ANSWERS: 3
  • On first contact to check who they are (phoning or first entering the building) I think it's generally best to address them by their full name (e.g. "Is that Alison Smith?", "Can I speak to Alison Smith?" or "Hello, Alison Smith?") After that if I'm honest I usually manage to get away with not calling them anything, it's not generally necessary to keep repeating someone's name during a conversation (it's actually rather an irritating modern habit that bank managers and telesales people seem very fond of - there's nothing rude or wrong about saying "you." provided the rest of your speech is polite.), eventually you'll pick up a clue about what they prefer to be called. If you absolutely have to call them something go with Mr for a man and Mrs for a woman - if you're wrong about their title they will correct you, and most women would far rather be mistaken for a Mrs than a Miss. (some women also dislike Ms. and it does sound a bit ugly said out loud), or they might say "Please call me Alison." Never, ever, ever say "May I call you (first name)" - if the person doesn't like it it's very awkward for them to answer "No you may not." and doesn't create a good impression if they're the more formal type. These days most people are happy to be addressed by first name only, but as those that aren't tend to be those who set more store by propriety, it's best to play safe.

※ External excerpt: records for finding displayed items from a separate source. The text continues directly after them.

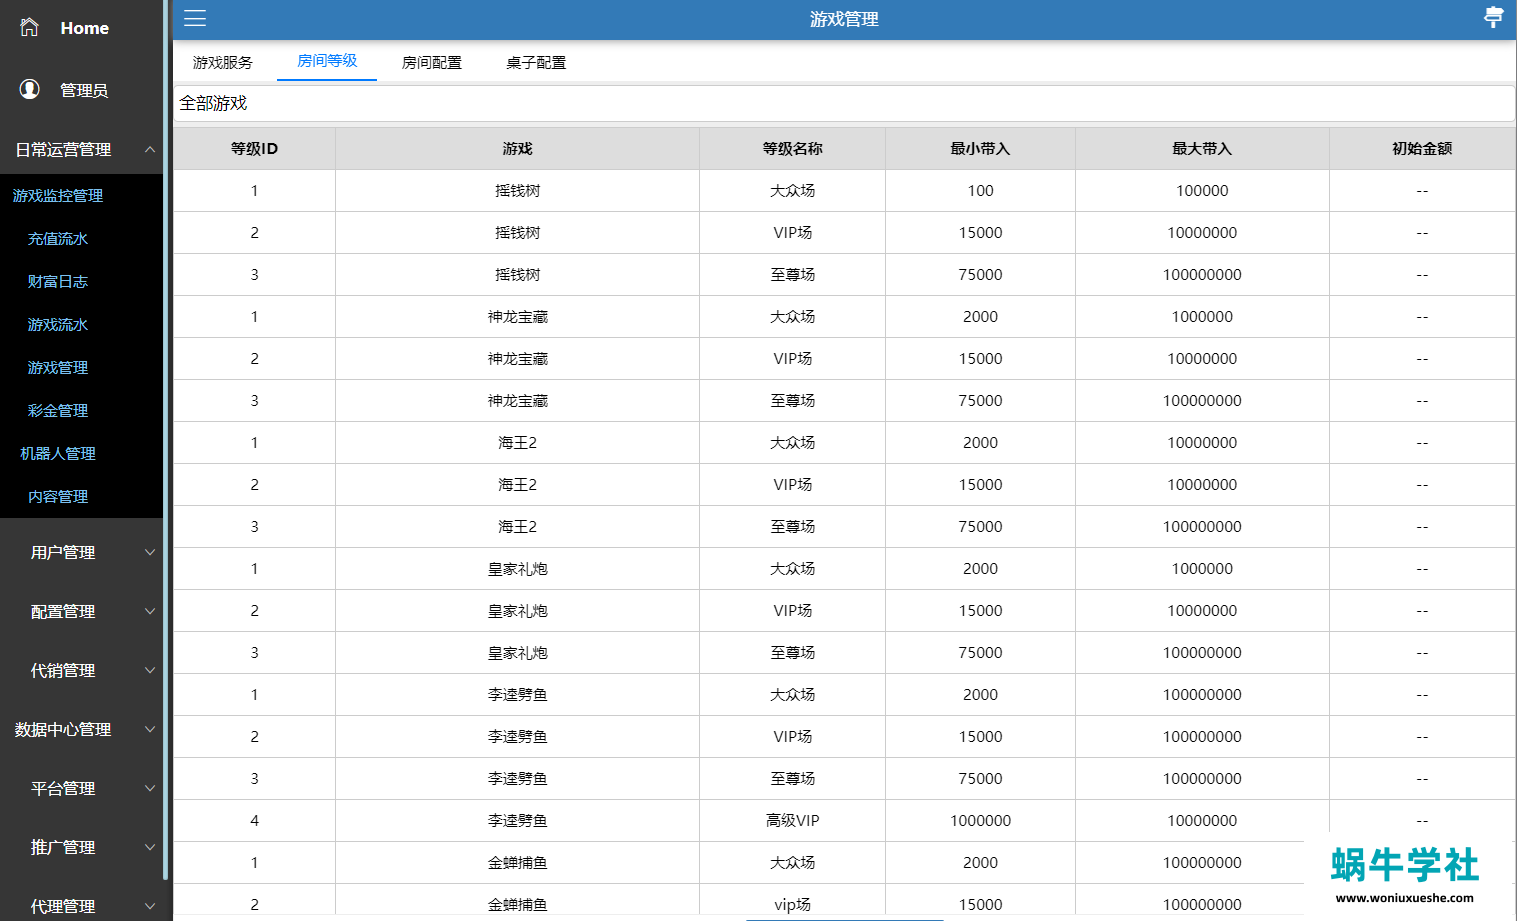Open 充值流水 in the sidebar
Viewport: 1517px width, 921px height.
(x=58, y=239)
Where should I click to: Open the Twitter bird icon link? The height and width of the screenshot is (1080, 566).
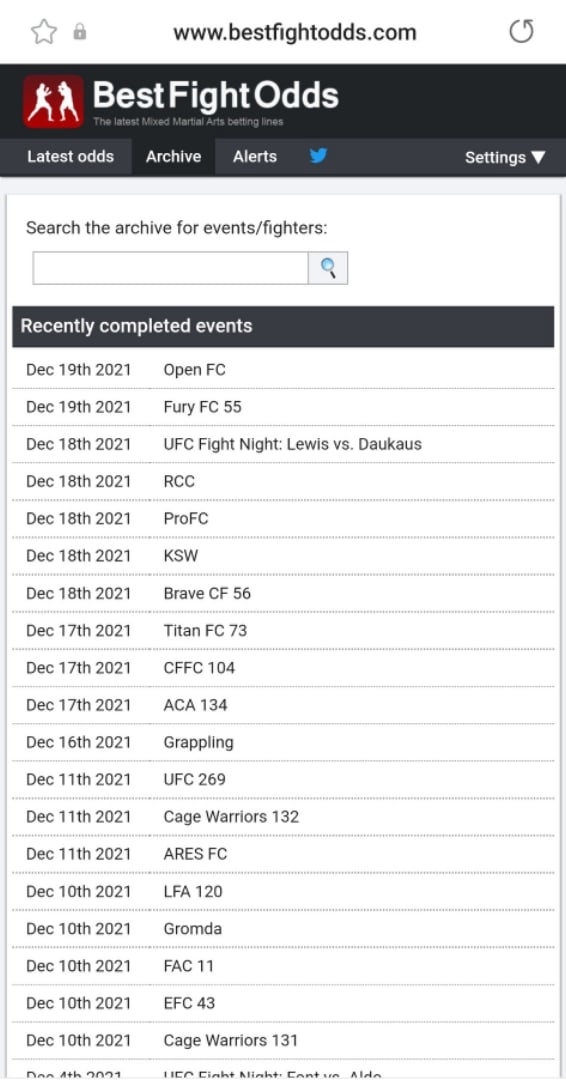(318, 156)
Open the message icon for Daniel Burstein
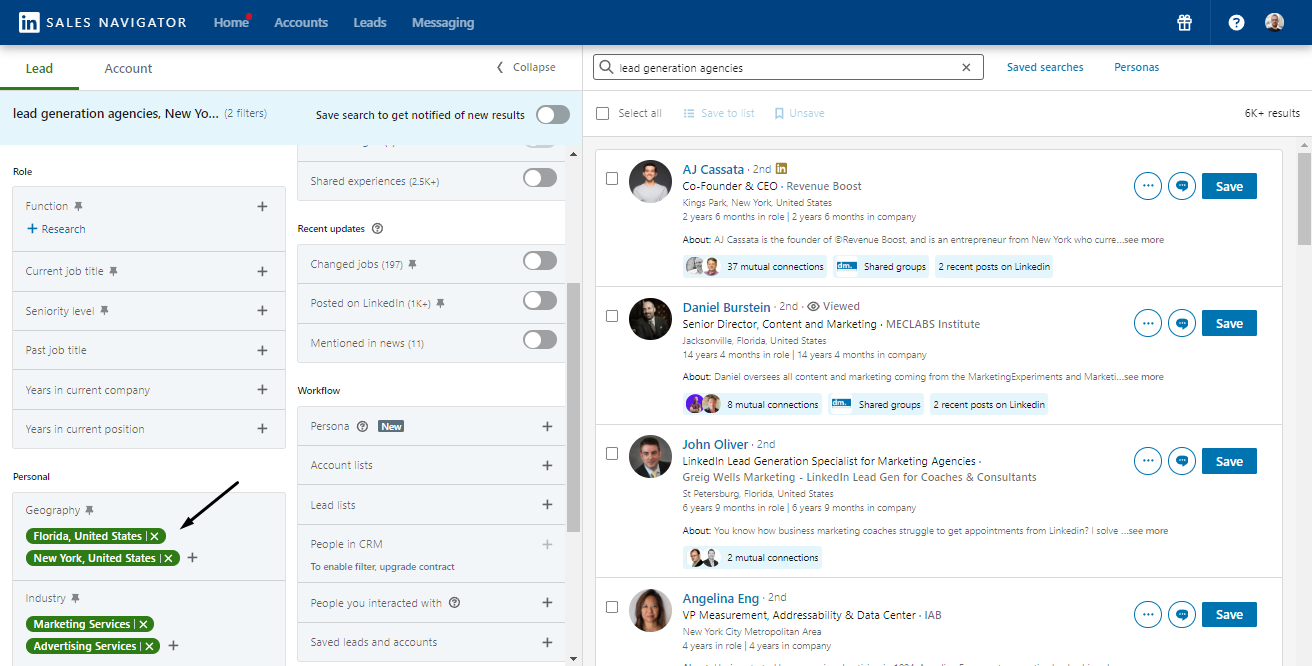 [x=1181, y=323]
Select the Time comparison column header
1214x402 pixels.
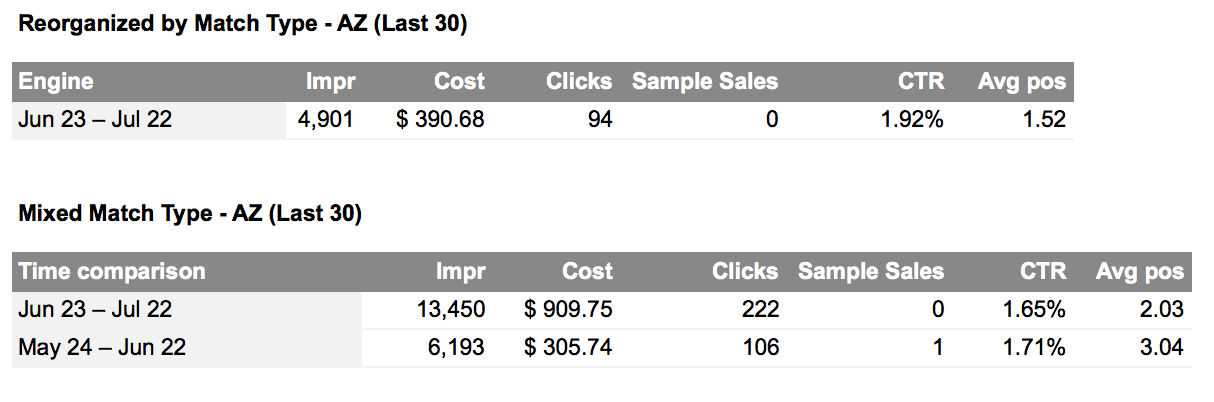[112, 271]
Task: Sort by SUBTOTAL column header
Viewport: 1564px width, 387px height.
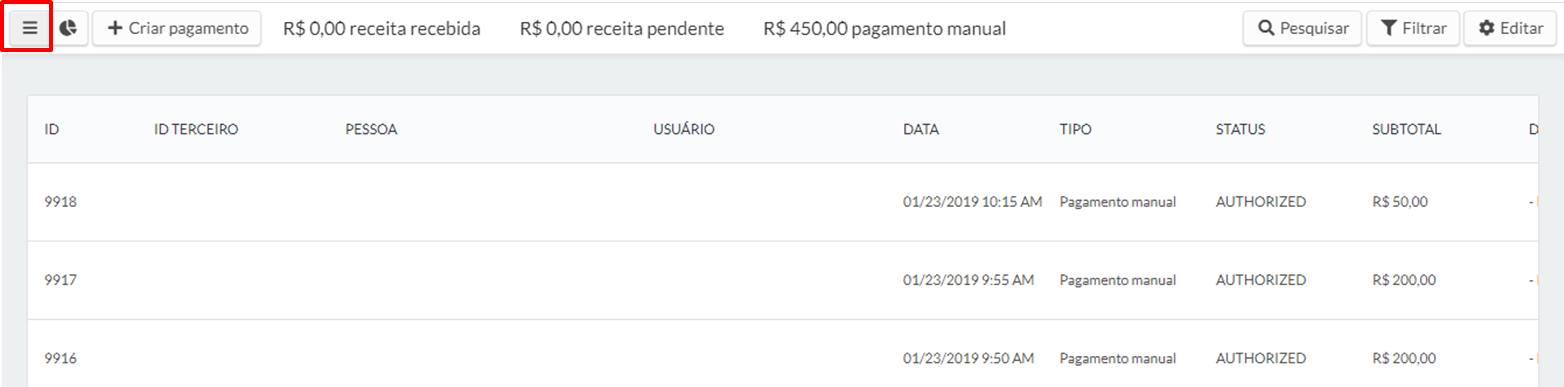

  • I agree with everything Lady Fuschia said, other than addressing a woman as Mrs. I would suggest Ms. You can't tell if someone is married and Miss is too young sounding for a professional woman. I work in a very large law firm, and all of our name plates say Mr. So-and-so and Ms. So-and-so. I think Ms. has evolved from the "feminist" connotation that is started with into the standard professional title so as not to have to figure out if someone is Mrs. or Miss.
  • Good question! Go to the company web site and look under the "about us" tab. Or you could call and ask the receptionist how they spell their name. As for the Mrs. or Ms, I just us Ms. like I would use Mr. I think most women would understand this.